Nu de beslissing tot oplegging van de bestreden disciplinaire straf inmiddels niet meer ten uitvoer wordt gelegd, zal het verzoek niet meer tot het door verzoekster beoogde resultaat kunnen leiden. Verzoekster heeft daarom geen belang meer bij een
toewijzing van het verzoek zodat het verzoek ten aanzien van dit onderdeel moet worden afgewezen.

Ten aanzien van de onderdelen b, c en d:
De in deze onderdelen aan de orde zijnde beslissingen zijn geen beslissingen als bedoeld in artikel 60, eerste of tweede lid, van de Pbw. Nu in het kader van deze procedure slechts van dergelijke beslissingen om schorsing van de tenuitvoerlegging kan
worden verzocht, kan verzoekster ten aanzien van deze onderdelen niet worden ontvangen in haar verzoek.

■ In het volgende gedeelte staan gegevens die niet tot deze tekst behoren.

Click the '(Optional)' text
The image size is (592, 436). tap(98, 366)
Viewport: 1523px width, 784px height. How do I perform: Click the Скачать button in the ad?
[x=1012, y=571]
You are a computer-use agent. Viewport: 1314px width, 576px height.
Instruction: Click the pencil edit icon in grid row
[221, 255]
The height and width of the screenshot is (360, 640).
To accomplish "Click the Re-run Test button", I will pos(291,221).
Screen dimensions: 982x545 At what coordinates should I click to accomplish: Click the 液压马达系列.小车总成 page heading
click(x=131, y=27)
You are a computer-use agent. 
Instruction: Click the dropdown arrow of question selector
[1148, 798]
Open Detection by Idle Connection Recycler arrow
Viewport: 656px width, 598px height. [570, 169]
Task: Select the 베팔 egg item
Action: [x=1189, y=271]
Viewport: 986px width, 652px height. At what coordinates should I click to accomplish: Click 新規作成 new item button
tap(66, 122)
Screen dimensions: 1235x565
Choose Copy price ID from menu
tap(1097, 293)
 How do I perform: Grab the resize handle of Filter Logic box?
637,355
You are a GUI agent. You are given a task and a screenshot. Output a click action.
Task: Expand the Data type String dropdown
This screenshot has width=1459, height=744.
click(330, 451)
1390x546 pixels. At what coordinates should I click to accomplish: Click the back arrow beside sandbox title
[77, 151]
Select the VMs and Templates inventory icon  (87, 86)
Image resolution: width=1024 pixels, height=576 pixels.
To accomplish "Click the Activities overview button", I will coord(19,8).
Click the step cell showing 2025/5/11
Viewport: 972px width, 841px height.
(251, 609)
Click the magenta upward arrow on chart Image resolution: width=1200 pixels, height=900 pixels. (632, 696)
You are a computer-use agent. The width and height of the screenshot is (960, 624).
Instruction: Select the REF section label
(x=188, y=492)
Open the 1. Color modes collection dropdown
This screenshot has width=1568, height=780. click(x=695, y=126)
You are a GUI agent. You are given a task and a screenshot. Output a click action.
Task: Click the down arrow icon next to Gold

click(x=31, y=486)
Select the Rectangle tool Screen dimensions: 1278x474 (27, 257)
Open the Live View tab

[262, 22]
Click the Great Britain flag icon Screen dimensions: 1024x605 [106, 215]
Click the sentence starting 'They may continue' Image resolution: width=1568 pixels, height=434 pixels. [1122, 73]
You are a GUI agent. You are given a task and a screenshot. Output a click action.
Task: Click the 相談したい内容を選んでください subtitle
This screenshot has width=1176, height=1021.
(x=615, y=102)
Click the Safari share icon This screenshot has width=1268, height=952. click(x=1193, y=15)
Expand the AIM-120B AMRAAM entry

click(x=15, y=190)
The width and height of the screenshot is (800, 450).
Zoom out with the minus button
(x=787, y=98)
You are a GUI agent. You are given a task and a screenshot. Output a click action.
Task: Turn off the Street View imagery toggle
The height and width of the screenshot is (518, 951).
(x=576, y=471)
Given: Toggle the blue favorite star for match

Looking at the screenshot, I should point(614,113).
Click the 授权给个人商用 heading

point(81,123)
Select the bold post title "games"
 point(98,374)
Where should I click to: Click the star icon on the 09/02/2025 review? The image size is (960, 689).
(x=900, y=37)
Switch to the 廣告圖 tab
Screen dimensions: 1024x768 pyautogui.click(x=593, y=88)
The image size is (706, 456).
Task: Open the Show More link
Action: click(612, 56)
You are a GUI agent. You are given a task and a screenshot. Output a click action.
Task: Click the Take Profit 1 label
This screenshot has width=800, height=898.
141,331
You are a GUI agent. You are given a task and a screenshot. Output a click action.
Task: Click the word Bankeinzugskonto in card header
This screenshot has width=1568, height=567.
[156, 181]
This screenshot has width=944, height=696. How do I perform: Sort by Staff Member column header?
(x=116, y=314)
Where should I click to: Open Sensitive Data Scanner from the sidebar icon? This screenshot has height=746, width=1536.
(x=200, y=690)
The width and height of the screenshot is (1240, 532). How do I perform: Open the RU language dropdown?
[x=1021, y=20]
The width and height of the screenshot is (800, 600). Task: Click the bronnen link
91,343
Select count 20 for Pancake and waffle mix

De voorzitter merkt ten aanzien van de onderdelen b, c en d nog het volgende op:
Ten aanzien van beslissingen van de medische dienst van een inrichting (onderdeel b) geldt dat daarvan niet om schorsing kan worden verzocht .
De beslissing om verzoekster vanuit een z.b.b.i. terug te plaatsen (onderdeel c) is een beslissing van de selectiefunctionaris, tegen welke beslissing bezwaar kan worden gemaakt. Van dergelijke beslissingen kan pas om schorsing van de
tenuitvoerlegging
worden verzocht nadat de selectiefunctionaris op het bezwaarschrift heeft beslist en tegen die beslissing beroep is ingesteld bij de Raad.
Opschorting van detentie (onderdeel d) kan in het kader van (onder meer) een strafonderbreking. Daartoe dient verzoekster desgewenst een verzoek in te dienen bij de Staatssecretaris.

2. De uitspraak
De voorzitter wijst het verzoek af ten aanzien van onderdeel a en verklaart verzoekster voor het overige niet-ontvankelijk in haar verzoek.

Aldus gedaan door mr. A. van Waarden, voorzitter, in tegenwoordigheid van mr. H.M.J.D. Maes, secretaris, op 12 oktober 2016.